■ TRY IT ■
The expected answer is the set of lines in the data below between the line holding "You are a computer-use agent. Image resolution: width=1456" and the line holding "Click the smartwatch", inclusive, written out exactly.

[Dataset entries]
[Start of section]

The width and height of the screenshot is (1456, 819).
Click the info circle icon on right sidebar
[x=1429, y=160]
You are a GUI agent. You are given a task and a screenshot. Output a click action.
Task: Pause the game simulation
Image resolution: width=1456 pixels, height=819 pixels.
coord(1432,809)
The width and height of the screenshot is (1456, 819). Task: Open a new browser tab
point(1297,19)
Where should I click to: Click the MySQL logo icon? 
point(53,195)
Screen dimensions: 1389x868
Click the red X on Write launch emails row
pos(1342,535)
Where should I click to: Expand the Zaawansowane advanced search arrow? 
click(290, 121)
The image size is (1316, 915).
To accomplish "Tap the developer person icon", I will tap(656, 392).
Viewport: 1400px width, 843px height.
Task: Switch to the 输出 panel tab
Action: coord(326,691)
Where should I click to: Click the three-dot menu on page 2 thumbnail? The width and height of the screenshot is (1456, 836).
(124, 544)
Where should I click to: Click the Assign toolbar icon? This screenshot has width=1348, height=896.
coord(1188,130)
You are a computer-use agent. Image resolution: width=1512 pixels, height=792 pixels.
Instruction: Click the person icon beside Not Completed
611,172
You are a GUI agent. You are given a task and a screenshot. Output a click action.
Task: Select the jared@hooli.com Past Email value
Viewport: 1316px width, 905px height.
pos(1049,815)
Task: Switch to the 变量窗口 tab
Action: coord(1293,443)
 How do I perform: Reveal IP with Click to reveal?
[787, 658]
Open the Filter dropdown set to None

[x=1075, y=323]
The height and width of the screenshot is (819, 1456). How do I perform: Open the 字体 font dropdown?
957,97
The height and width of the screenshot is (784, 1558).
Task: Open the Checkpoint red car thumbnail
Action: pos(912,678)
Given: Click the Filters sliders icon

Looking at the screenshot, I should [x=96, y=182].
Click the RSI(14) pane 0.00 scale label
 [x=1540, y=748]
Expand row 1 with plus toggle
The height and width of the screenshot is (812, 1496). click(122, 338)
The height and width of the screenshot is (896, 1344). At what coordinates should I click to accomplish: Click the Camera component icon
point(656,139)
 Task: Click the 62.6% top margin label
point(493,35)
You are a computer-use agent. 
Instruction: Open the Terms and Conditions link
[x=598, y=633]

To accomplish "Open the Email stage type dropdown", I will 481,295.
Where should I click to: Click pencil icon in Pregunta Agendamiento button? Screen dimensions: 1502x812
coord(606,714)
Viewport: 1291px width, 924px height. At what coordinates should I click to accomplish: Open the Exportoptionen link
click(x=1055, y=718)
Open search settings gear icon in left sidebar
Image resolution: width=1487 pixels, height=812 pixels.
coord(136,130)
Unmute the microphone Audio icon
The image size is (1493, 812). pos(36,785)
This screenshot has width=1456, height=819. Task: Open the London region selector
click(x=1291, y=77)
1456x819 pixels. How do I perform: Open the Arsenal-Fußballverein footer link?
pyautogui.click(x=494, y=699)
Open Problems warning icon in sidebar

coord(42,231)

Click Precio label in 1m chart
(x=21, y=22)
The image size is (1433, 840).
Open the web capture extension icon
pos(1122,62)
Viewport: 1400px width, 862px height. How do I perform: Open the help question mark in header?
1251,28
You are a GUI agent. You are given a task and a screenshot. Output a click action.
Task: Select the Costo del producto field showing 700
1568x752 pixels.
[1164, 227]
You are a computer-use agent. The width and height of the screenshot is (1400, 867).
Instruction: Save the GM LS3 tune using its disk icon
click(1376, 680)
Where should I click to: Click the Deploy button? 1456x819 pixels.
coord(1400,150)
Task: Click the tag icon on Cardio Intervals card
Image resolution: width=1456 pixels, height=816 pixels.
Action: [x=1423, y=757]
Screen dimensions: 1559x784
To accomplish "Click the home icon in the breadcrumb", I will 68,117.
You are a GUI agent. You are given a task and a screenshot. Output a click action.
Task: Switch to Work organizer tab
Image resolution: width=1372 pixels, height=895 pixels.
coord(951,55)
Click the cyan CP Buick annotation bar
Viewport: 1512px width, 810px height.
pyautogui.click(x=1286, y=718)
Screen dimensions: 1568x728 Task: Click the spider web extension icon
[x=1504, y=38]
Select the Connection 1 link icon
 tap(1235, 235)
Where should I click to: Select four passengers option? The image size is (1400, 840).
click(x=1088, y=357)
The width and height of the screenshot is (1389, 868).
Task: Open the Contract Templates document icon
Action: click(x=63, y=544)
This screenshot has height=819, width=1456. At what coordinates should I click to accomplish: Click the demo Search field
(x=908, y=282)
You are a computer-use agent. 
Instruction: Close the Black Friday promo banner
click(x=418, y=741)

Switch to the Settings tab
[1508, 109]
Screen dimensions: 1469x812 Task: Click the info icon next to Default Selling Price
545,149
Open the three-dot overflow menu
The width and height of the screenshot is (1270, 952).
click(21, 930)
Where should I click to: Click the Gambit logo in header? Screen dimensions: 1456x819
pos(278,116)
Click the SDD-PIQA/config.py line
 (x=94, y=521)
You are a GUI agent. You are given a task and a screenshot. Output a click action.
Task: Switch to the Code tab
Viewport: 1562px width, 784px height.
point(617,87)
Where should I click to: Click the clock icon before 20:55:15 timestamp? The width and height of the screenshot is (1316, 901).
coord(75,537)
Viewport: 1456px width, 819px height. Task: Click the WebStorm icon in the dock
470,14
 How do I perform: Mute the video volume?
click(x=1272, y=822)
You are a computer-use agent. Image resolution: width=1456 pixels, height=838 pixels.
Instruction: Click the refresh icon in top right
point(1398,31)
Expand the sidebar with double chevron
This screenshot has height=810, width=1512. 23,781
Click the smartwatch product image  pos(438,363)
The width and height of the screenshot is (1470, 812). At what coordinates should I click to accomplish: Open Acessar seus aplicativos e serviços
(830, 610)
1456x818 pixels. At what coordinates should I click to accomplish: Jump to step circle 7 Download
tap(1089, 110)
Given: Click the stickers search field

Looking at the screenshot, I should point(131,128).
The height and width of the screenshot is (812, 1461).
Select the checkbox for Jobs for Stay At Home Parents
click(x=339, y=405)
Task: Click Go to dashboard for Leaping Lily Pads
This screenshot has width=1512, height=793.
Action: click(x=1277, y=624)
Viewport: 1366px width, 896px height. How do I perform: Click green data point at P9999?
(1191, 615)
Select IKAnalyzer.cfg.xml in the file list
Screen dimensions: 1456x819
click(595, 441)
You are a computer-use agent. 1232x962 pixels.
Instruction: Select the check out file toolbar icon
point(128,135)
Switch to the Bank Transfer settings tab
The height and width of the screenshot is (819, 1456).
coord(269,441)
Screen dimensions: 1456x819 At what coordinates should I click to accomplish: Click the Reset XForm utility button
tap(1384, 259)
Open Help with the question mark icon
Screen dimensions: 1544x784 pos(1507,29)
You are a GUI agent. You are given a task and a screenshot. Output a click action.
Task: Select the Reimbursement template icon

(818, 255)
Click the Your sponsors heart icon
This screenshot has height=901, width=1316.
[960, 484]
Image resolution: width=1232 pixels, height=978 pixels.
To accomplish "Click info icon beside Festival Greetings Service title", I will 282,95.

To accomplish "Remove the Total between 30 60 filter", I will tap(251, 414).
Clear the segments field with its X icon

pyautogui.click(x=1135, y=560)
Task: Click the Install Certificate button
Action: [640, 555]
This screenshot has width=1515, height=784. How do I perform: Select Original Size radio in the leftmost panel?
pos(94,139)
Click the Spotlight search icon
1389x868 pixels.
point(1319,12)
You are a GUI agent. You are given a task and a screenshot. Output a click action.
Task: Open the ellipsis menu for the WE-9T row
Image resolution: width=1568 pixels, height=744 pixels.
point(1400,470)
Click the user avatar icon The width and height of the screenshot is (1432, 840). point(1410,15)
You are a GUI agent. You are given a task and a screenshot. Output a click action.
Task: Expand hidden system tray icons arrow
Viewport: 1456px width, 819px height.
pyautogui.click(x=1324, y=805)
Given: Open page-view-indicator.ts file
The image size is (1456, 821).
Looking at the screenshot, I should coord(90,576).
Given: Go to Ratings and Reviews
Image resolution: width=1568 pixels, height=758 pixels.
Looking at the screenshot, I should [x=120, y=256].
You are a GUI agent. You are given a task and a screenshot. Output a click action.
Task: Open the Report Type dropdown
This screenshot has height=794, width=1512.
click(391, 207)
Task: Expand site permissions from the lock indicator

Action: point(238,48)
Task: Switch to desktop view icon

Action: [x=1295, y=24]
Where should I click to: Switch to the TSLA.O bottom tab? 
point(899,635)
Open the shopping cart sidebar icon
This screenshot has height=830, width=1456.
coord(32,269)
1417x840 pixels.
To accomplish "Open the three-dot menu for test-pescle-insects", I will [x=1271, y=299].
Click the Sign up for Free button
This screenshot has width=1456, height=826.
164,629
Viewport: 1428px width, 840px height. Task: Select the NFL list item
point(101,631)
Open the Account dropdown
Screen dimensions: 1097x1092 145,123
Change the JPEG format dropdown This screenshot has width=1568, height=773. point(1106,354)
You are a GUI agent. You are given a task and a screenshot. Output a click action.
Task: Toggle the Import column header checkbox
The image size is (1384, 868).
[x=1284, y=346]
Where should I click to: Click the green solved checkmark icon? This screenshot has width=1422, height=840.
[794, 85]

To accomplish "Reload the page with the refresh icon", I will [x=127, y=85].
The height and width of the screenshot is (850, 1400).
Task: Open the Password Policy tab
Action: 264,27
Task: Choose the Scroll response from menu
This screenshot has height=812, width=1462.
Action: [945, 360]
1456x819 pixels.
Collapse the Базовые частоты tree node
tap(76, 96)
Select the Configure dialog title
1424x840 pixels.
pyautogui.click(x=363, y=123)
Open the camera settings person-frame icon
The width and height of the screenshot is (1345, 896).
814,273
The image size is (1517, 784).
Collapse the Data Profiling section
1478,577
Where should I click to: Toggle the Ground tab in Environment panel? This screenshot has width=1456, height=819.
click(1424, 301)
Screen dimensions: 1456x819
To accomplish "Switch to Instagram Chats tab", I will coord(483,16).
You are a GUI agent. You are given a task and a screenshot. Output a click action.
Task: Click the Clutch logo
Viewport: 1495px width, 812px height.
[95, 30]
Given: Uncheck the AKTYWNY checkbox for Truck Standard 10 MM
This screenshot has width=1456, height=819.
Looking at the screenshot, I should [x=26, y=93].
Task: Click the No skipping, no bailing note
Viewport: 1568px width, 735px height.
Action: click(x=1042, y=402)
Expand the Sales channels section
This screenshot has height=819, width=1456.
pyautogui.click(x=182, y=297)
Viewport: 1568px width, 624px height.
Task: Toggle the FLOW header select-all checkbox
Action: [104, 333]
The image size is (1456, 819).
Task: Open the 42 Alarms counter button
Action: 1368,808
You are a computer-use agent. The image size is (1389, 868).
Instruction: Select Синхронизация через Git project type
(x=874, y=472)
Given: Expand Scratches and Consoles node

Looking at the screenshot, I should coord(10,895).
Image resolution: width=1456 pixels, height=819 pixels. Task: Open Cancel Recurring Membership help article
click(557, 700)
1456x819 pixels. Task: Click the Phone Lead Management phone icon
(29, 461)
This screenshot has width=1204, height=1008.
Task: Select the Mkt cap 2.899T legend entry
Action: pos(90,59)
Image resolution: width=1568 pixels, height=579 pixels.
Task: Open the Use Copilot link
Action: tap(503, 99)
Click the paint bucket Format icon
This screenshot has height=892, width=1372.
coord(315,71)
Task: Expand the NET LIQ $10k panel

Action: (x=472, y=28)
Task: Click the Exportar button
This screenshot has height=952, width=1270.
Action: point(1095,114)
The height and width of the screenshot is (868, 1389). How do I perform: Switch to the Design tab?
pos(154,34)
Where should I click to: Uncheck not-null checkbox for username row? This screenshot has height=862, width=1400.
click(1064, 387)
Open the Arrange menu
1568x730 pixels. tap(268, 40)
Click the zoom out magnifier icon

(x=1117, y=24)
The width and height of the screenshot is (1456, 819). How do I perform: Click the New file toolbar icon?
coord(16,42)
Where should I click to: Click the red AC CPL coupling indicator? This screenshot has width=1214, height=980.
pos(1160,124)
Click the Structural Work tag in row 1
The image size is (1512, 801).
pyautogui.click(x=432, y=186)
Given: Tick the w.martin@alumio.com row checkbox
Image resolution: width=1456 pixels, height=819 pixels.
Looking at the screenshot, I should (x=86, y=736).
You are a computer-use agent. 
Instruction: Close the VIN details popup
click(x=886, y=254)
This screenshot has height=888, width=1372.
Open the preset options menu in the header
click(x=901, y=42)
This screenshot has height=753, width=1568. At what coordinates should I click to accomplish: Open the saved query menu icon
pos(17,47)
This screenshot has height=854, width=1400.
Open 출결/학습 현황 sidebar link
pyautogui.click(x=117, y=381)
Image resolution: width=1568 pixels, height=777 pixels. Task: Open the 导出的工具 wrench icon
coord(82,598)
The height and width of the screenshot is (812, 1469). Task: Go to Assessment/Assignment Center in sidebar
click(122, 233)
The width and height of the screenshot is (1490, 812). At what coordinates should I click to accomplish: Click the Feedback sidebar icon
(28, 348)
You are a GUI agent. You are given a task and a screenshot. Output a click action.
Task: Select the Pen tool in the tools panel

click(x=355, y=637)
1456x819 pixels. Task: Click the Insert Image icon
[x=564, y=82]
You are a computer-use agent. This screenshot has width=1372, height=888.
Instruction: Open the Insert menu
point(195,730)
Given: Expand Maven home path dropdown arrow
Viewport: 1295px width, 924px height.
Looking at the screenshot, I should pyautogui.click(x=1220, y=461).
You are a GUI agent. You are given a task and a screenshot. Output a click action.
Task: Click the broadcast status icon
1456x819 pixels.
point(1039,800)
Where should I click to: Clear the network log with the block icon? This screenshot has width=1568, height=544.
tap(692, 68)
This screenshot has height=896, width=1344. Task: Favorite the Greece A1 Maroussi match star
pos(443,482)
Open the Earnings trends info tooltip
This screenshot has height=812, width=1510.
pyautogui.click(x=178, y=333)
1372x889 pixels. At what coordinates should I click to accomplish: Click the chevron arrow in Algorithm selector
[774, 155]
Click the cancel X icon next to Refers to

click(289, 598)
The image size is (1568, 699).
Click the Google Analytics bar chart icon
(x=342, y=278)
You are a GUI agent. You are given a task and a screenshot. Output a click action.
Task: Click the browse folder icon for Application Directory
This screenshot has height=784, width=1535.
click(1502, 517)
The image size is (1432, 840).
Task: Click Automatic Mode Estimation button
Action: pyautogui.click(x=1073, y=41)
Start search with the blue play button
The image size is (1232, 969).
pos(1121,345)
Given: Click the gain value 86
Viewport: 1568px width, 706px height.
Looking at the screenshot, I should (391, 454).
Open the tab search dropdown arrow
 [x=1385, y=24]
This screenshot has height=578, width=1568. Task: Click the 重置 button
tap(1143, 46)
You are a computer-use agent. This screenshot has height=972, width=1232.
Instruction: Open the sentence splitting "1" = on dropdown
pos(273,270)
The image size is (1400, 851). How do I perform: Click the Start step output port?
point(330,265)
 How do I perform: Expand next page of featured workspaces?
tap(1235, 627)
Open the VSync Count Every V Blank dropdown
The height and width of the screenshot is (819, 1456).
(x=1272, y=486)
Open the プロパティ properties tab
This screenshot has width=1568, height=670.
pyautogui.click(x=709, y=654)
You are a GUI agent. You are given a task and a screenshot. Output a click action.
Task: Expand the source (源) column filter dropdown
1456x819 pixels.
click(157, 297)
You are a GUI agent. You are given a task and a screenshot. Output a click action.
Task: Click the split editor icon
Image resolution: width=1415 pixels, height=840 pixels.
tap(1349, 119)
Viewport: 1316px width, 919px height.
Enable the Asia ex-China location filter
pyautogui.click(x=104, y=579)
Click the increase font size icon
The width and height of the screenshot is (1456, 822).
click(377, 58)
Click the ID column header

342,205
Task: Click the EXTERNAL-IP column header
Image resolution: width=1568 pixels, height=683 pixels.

[End of section]

■ WORKED SOLUTION ■
You are a computer-use agent. Image resolution: width=1456 pixels, height=838 pixels.
Instruction: Click the refresh icon in top right
point(1398,31)
Expand the sidebar with double chevron
This screenshot has height=810, width=1512. 23,781
Click the smartwatch product image  pos(438,363)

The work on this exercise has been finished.